Denning founded his assertion upon the dictum of Lord Cairns in Hughes v Metropolitan Railway Co (1877) 2 App Cas 439
“it is the first principle upon which all the Courts of Equity proceed, that if parties who have entered into definite and distinct terms involving certain legal rights – certain penalties or legal forfeiture – afterwards by their own act or with their own consent enter upon a course of negotiations which has the effect of leading one of the parties to suppose that the strict rights arising under the contract will not be enforced, or will be kept in suspense, or held in abeyance, the person who otherwise might have enforced these rights will not be allowed to enforce them where it would be inequitable having regard to the dealings which have thus taken place between the parties.’
Hughes had been cited with approval in Birmingham & District Land Co v L&NW Ry (1889) LR 40 Ch D 268
The precedents Denning avoided
(a) Jorden v Money (1854) 5 HL Cas 185
Jorden v Money [1854] UKHL J50 (1854) 5 HL Cas 185, (1854) HL 185, 10 ER 868
The House of Lords held that only a representation of past or existing fact could establish an estoppel – whereas Denning J was asserting the promise as the foundation of estoppel.
Denning J, while acknowledging Jorden, evaded the point by declining to describe his doctrine as an estoppel.
(b) Foakes v Beer (1884) 9 App Cas 605.
Foakes v Beer [1884] UKHL 1 (1883-84) L.R. 9 App. Cas. 605;(1884) 9 App Cas 605
Payment of a smaller sum in satisfaction of a larger sum is no satisfaction of the larger sum.
Pinnel’s Case (1602) 5 Co Rep 117a
A rule confirmed by the House of Lords in Foakes v Beer – the facts of which have been canvassed earlier in relation to the doctrine of consideration.
Two members of the House of Lords who sat in Foakes were members of the House in Hughes – seven years before. While the Hughes point was not pleaded in Foakes the two members of the Lords appear to have been quite unaware of the ‘effect’ of the Hughes decision some seven years later!

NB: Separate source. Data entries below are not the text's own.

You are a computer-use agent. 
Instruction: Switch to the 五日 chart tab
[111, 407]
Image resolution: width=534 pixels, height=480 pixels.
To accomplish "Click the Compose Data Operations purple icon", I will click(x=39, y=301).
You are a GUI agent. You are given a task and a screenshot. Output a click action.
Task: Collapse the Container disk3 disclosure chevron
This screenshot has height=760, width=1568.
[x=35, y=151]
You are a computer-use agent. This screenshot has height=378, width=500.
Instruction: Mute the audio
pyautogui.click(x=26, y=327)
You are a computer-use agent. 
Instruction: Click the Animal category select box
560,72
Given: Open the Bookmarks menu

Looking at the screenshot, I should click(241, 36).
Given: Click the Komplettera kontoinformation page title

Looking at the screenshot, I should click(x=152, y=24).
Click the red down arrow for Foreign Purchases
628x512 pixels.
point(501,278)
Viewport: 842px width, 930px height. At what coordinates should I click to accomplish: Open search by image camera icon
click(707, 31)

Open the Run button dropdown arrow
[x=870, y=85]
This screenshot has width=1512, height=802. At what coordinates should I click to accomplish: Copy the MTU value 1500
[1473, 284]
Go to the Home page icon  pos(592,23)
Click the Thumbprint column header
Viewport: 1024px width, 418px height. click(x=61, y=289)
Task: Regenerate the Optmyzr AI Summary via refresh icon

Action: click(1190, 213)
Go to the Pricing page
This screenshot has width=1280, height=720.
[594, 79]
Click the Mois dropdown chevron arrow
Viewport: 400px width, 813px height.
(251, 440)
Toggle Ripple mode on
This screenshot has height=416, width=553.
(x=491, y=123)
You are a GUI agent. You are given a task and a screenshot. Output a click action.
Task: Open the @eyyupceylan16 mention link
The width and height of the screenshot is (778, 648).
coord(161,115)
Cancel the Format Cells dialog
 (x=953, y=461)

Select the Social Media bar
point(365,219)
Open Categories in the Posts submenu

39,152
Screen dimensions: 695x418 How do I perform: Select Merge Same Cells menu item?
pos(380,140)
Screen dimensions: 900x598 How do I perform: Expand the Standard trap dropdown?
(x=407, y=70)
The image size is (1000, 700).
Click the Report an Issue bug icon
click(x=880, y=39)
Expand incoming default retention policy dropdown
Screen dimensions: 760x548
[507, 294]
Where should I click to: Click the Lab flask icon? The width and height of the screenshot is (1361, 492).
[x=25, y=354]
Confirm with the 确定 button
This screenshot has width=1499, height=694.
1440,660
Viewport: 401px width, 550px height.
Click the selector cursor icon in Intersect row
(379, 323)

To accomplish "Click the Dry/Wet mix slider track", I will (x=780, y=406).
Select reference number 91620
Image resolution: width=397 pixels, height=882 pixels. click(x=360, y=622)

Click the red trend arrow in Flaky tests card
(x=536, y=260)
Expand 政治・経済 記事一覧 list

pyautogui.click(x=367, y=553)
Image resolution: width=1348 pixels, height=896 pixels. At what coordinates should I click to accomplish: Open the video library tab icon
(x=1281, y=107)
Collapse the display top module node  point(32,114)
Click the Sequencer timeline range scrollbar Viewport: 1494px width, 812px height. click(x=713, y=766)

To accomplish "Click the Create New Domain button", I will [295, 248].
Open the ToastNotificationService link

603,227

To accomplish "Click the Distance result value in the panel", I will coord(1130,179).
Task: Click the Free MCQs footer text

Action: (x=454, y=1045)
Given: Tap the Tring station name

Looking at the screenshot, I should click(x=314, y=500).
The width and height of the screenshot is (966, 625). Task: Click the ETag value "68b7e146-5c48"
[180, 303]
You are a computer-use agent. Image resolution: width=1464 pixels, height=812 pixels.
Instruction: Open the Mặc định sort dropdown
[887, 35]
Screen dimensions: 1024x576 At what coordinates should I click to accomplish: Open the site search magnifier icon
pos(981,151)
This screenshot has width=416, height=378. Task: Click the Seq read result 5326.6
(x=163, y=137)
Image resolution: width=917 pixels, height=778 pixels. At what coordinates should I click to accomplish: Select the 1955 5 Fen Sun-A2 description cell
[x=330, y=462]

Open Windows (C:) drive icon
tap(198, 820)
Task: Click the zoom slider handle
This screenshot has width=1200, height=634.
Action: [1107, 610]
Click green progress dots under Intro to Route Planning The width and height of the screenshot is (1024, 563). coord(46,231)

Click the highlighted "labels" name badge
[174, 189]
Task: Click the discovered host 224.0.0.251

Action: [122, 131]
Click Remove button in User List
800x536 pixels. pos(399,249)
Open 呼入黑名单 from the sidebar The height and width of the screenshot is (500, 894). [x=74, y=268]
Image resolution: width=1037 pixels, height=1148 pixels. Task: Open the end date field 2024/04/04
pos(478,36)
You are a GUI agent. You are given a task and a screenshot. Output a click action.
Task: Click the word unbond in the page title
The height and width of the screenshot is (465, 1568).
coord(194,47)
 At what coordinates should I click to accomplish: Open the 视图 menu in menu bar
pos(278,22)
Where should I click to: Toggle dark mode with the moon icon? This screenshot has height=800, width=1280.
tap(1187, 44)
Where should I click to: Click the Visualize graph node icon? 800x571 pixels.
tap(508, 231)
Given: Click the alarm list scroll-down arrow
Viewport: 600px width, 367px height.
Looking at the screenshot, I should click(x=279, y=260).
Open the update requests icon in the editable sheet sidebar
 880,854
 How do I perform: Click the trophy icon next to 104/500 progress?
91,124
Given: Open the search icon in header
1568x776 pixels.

Denning made the point that Hughes was not pleaded in Foakes , that the decision was per incuriam.
It is possible to reconcile Foakes with High Trees . In Foakes the debt had already accrued whereas in High Trees the promise was in relation to future payments. If this point is taken and accepted the two cases are reconcilable and that Foakes remains good law.
2 The conditions for the applicability of the doctrine
There must be a pre-existing legal relationship
Hughes v Metropolitan Railway Co (1877) 2 App Cas 439
There must be a promise
There must be a clear promise intended to alter the contracted (or otherwise legally binding) obligation. The court assesses intention objectively rather than taking evidence on the party’s state of mind.
Woodhouse Israel Cocoa Ltd v Nigerian Produce Marketing Board [1972] AC 741
There must be reliance on the promise
The promisee must have acted upon the promise and altered his position.
Tool Metal Manufacturing Co Ltd v Tungsten Electric Co Ltd [1955] 1 WLR 761 HL
Does the promisee need to act to his detriment?
While there was no detriment in High Trees and the point was not taken in Ajayi v Briscoe or in Tungsten Electric it appears to be the case – strictly speaking – that detriment is not required.
Detriment not required in WJ Alan & Co v El Nasr Export and Import Co [1972] 2 QB 189.
In Goldsworthy v Brickell [1987] 1 All ER 853 Nourse LJ in the Court of Appeal indicated that detriment was required.
Goff J in Societe Italo-Belge v Palm Oils [1982] 1 All ER 19 thought that detriment was not required.
The issue has never been tested on appeal. The usual view is that to invoke the doctrine, it must be ‘inequitable’ for the promisor to go back on his promise. Detriment is one reason why it may be inequitable, but not the only one. ‘Misconduct’ by the defendant, e.g. unreasonably withdrawing the forbearance at short notice, may make it inequitable.
It must be inequitable to go back on the promise .
The point on detriment may be academic for there is a further requirement that it must be inequitable to go back on the promise. If a person has not altered his position to his detriment it may be easier to assert that it is not inequitable to go back on the promise.
A shield and not a sword
The doctrine cannot create any new rights. Denning made this perfectly clear in the Court of Appeal in the case of Combe v Combe [1951] 2 KB 215.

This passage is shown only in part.